*** DATA FOR THE TASK Section Begins ***
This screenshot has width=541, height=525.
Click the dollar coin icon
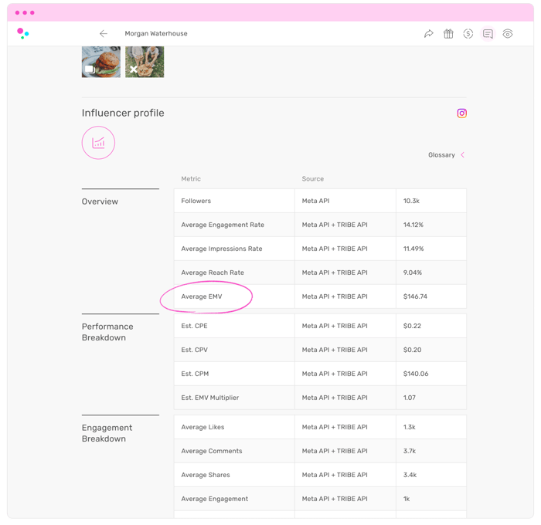[468, 34]
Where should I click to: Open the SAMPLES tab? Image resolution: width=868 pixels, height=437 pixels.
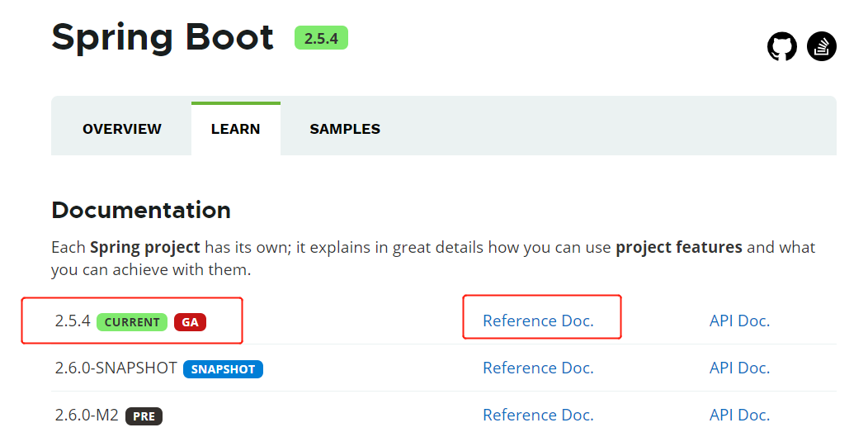pyautogui.click(x=345, y=129)
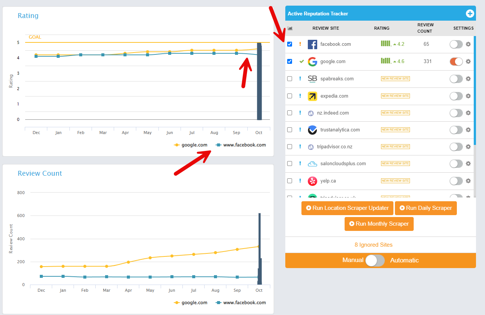Screen dimensions: 485x315
Task: Click Run Monthly Scraper button
Action: click(x=379, y=224)
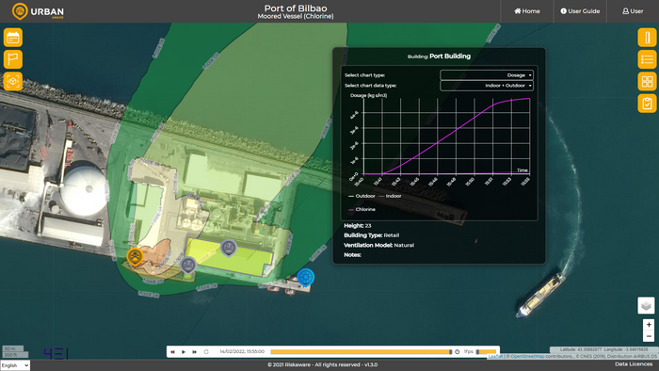The image size is (659, 371).
Task: Open the grid layout icon on right
Action: click(x=647, y=81)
*** DATA FOR THE TASK Section Ends ***
YOUR INSTRUCTIONS:
Line by line, transcribe the records exactly, omitting the images.

RESPONSE:
This screenshot has width=541, height=525.
Click the dollar coin icon
[468, 34]
Where should I click to: Open the SAMPLES tab? Image resolution: width=868 pixels, height=437 pixels.
pyautogui.click(x=345, y=129)
Screen dimensions: 485x315
Task: Click Run Monthly Scraper button
Action: click(x=379, y=224)
The image size is (659, 371).
Task: Open the grid layout icon on right
Action: click(x=647, y=81)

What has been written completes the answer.